DATA PROVIDED:
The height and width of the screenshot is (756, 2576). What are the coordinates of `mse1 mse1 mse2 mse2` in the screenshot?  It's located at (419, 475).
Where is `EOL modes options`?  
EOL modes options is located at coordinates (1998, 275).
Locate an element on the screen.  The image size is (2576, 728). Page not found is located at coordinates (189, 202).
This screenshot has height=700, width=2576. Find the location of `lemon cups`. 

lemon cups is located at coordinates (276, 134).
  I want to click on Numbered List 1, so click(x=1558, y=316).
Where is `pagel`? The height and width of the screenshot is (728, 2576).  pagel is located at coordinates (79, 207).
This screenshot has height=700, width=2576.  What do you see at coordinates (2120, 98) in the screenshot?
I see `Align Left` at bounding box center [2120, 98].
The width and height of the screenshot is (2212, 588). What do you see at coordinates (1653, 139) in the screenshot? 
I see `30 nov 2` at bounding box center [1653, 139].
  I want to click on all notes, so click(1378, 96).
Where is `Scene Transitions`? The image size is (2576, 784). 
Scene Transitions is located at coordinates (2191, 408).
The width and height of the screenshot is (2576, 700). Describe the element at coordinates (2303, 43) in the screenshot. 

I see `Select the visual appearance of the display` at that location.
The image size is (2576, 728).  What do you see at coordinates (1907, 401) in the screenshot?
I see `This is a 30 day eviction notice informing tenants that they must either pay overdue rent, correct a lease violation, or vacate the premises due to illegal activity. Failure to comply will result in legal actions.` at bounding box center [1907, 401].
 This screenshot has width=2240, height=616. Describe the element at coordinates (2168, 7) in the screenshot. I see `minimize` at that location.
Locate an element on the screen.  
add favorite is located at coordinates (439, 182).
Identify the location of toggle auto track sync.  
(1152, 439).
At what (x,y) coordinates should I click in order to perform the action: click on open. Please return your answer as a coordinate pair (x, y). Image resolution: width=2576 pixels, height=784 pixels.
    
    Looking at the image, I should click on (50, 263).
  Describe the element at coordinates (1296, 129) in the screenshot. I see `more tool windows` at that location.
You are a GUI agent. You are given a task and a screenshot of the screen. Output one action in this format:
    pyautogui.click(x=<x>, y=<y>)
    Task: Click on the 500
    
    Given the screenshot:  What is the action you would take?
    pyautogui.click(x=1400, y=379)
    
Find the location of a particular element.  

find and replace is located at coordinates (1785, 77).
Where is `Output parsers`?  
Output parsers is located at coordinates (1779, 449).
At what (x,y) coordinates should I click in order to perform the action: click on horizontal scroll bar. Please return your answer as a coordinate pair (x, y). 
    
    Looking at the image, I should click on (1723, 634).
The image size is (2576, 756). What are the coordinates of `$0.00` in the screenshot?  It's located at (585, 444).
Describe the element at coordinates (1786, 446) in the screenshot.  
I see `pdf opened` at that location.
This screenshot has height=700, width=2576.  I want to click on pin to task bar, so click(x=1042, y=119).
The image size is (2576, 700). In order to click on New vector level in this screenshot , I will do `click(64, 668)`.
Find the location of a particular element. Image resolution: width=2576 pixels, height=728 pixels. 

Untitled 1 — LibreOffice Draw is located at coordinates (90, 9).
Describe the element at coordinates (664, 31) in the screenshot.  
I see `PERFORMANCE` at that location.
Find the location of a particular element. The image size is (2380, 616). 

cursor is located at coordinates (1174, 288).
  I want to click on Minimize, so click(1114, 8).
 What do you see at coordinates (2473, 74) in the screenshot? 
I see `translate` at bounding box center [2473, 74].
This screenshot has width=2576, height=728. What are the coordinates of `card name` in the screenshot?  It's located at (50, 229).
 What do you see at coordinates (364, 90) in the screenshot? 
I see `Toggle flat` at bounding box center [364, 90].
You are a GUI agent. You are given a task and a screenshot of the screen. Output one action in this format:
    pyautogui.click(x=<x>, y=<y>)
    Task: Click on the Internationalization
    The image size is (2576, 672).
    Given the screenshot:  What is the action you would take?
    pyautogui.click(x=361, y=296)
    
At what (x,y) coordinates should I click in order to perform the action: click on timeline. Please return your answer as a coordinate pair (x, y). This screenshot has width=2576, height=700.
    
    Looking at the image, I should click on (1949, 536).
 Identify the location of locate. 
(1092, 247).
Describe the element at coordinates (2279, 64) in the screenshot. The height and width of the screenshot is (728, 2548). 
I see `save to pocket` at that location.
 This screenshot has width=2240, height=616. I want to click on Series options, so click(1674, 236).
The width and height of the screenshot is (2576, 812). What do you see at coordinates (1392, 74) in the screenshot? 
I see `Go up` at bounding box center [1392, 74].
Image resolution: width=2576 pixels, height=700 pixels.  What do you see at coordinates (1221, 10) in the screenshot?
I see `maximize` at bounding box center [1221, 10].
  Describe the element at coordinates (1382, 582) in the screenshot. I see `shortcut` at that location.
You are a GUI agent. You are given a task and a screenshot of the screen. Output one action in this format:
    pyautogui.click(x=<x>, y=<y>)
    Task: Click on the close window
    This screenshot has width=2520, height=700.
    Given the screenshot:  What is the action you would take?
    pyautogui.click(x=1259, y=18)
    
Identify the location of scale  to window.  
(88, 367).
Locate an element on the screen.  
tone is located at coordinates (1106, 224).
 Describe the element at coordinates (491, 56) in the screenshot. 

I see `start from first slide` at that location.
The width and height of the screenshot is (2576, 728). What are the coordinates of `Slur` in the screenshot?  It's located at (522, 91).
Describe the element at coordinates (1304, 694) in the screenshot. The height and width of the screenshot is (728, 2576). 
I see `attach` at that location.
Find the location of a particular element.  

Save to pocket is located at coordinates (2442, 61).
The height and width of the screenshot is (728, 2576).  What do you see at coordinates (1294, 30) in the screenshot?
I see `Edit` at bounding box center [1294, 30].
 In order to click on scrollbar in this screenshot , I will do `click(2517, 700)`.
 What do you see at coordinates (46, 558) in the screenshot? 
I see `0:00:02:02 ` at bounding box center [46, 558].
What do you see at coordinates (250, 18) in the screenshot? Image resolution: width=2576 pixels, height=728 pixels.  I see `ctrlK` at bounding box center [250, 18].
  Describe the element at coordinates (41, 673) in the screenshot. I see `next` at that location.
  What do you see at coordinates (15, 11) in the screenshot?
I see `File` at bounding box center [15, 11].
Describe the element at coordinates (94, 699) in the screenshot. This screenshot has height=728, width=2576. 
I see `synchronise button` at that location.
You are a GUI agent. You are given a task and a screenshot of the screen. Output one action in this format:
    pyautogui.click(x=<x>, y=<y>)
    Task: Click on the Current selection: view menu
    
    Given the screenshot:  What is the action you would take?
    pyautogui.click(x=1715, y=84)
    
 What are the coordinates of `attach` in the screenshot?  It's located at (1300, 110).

GIVEN REQUEST: Which lines in the records above contain the word "particular"? Gather every one of them and copy each line out in full.

SOLUTION TO THE PROBLEM:
Find the location of a particular element.  
Find the location of a particular element. Image resolution: width=2576 pixels, height=728 pixels. 
Find the location of a particular element. The image size is (2380, 616). 
Find the location of a particular element.  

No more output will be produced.